How Irish rugby players eat before a big game
"He was putting steaks and napkins in his fleece pocket to save them for later!"
Rugby has changed dramatically since the game went from amateur to psuedo-professional and, now, fully professional. The professional rugby diet have changed massively too.
In the early days, players would get a big feed of chicken and pasta into them before taking to the field. Now, most players will go easy on the carbs on match-day and, if they do, opt for gluten-free [prevents bloating and "wind", some swear].
Rugby, like most other professional high-stakes sports, is all about the extra 1% and how getting on top of them can lead to optimal performance.
On House of Rugby URC [LISTEN from 24:00 below] Mike McCarthy shared some great old-school rugby diet tales, while Sean O'Brien gave a modern spin on the pre-match meals he has before London Irish games.
'It was absolutely ridiculous,' Mike McCarthy admits
"I always went for scrambled egg on toast for breakfast," McCarthy recalls of one of his rugby diet staples.
The former Connacht, Leinster and Ireland forward would then motor away with his pre-match preparations for three hours before getting some lunch in. "I'd go for some chicken and pasta, with no sauce, because the worst thing is when you're burping up a bit of tomato sauce. I'd keep it very light."
In his Connacht days - his first stint in 2003/04 - it was a bit heavier than that. He recalls the squad going for some pre-match meals at the Radisson Hotel in Galway.
"It was absolutely ridiculous. They'd have the all the buffet lined up, in those metal tin things. You had steak, salmon, pasta. Endless supplies of food.
"This was back in 2004 and professionalism wasn't where it is now. So lads would be going in and filling their plates with tuna-steaks, salmon, steaks; mountains of food.
"Peter Bracken was putting steaks in napkins and sticking them in his fleece pockets for later! Then we'd go off and play a game and we'd be full up."
Sean O'Brien on carb-loading rugby diet
Current Leinster and Ireland flanker Will Connors eats a very bland match-day diet, consisting mainly of Weetabix and sipping away at water or a shake.
"My game day is pretty boring," Sean O'Brien admitted. "It's the day before where I'm carb loading.
"It'd be getting the right amount of carbohydrates in so the batteries are fully charged for the next day. That's a lot of food - four to six meals. Bananas, blueberries, smoothies, rice, yoghurts. Up the carbs, lower the proteins.

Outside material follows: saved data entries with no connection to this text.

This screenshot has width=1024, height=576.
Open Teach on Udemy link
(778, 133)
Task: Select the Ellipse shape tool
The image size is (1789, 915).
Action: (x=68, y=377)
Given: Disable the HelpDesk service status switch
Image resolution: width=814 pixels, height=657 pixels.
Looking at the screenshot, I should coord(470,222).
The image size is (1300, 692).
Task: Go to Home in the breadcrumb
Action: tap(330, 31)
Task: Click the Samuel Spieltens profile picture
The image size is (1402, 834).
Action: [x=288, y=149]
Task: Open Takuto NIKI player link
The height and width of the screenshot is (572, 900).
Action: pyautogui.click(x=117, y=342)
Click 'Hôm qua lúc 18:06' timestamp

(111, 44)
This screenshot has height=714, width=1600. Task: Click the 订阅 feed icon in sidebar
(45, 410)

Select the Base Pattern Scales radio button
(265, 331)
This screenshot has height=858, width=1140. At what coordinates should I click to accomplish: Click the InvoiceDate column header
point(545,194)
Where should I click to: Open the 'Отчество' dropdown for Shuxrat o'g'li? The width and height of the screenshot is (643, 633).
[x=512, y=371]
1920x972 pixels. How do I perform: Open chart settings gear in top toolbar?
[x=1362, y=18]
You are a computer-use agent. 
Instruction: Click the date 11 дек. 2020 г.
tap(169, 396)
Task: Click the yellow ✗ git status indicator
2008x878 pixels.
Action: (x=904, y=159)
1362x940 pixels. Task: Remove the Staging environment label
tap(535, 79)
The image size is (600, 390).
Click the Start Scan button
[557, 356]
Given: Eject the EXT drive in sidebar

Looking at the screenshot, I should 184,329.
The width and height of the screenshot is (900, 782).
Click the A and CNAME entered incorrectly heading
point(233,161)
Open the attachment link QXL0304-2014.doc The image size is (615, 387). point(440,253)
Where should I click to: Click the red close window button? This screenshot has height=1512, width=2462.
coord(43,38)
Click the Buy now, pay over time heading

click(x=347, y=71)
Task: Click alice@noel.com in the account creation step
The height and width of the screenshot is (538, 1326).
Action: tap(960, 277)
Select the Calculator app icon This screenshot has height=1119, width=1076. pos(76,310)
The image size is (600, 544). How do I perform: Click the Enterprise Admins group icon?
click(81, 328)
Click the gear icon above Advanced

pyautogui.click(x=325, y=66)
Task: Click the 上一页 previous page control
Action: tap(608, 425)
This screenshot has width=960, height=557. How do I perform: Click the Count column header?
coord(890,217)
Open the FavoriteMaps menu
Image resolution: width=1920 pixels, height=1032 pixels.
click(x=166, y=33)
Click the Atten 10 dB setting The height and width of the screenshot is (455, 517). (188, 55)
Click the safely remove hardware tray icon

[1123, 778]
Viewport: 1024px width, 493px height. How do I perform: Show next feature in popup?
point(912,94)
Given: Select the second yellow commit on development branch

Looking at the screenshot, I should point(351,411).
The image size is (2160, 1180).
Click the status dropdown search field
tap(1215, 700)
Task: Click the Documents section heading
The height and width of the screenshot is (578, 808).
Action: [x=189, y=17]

"The morning of, I'd usually get up at 8 or 8:30am on match days, no matter the kick-off time. I'd have overnight oats or porridge, then poached eggs, maybe a bit of bacon and one slice of toast. That's really me until pre-match. I usually have a bowl of rice pudding. I try to get the day before 100% so I don't need that much food on the day of a game. I like to feel light and lean."
The area of nutrition and the best food and drink to be taking on-board is constantly changing, so the stories of the current generation may change too.
One thing O'Brien definitely avoids, nowadays, is the caffeine gels or pills before a match. "I took two of the before a game, once," he recalled, "and I had four penalties given away in the first 15 minutes. I was wired!"